Problem to solve:
Starting with the first line below, extract each line through the one that contains "Screen dimensions: 546x215", inclusive, excluding pictures.

Dataset entries
========================================
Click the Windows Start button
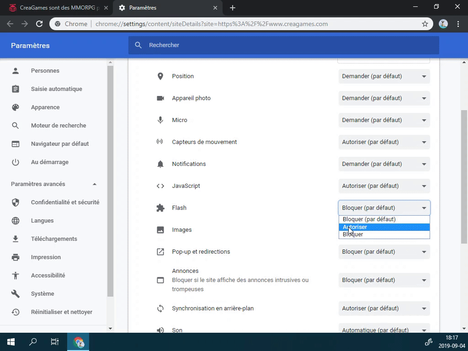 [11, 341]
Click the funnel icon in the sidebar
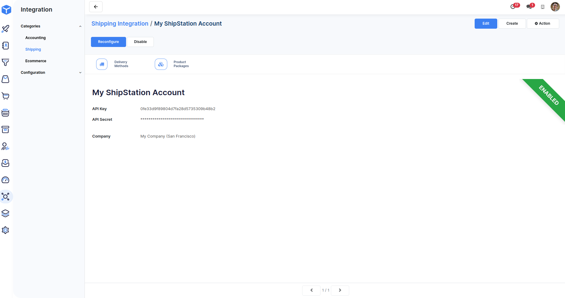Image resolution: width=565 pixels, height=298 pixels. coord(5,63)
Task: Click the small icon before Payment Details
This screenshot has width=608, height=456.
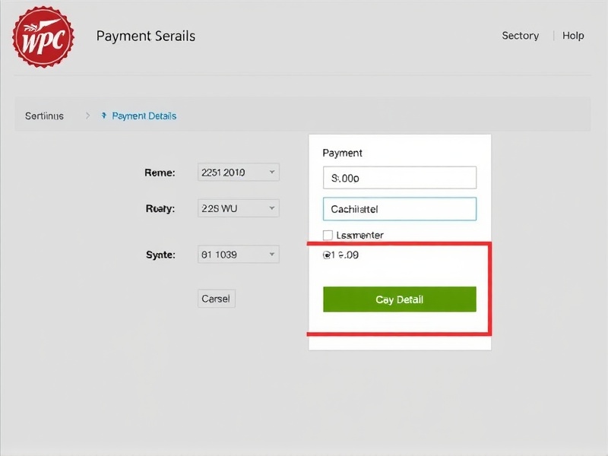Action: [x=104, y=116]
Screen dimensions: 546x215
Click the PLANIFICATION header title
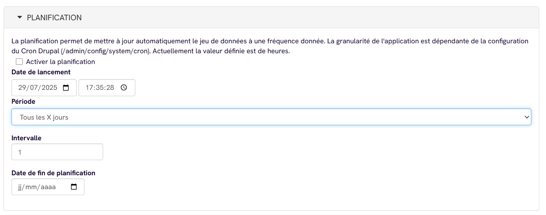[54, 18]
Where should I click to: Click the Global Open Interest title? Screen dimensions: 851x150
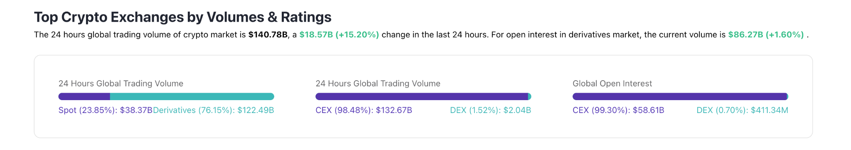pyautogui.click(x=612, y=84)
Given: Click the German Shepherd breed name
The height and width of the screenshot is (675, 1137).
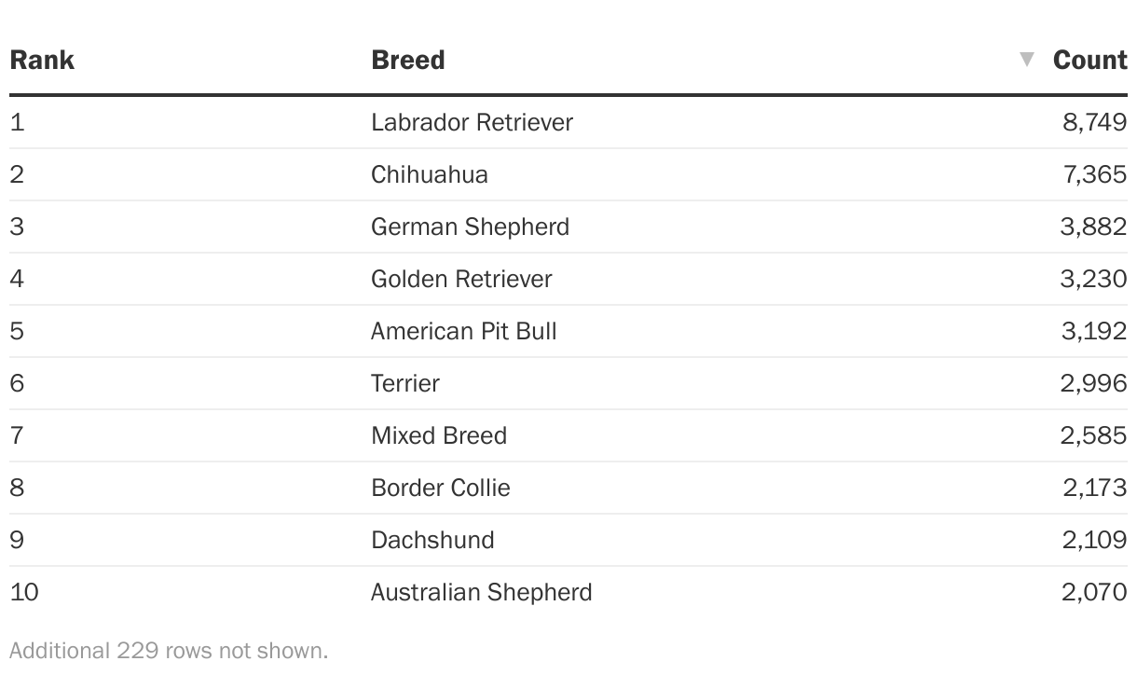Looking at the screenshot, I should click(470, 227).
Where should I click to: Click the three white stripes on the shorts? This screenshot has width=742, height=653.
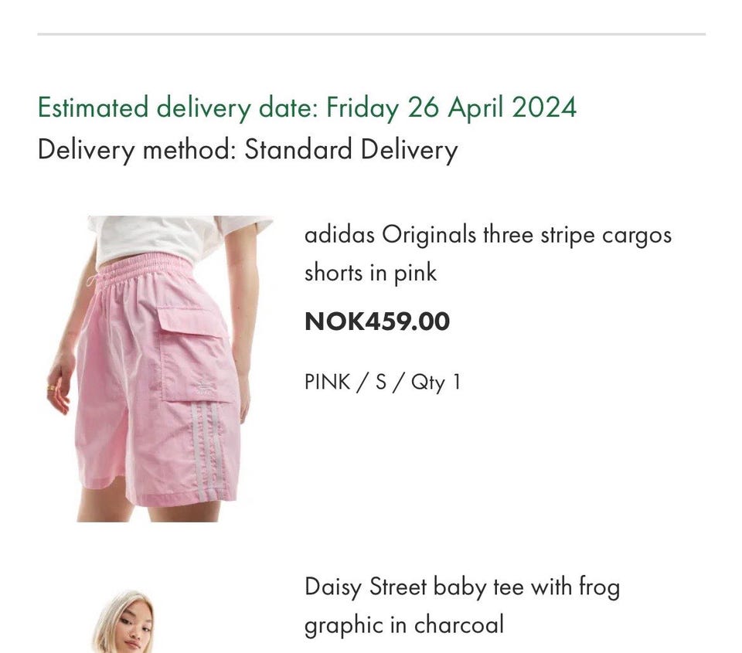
========================================
Solution for this problem:
Click the Windows Start button
 [11, 341]
Click the funnel icon in the sidebar
Image resolution: width=565 pixels, height=298 pixels. coord(5,63)
Task: Click the small icon before Payment Details
This screenshot has width=608, height=456.
Action: [x=104, y=116]
Screen dimensions: 546x215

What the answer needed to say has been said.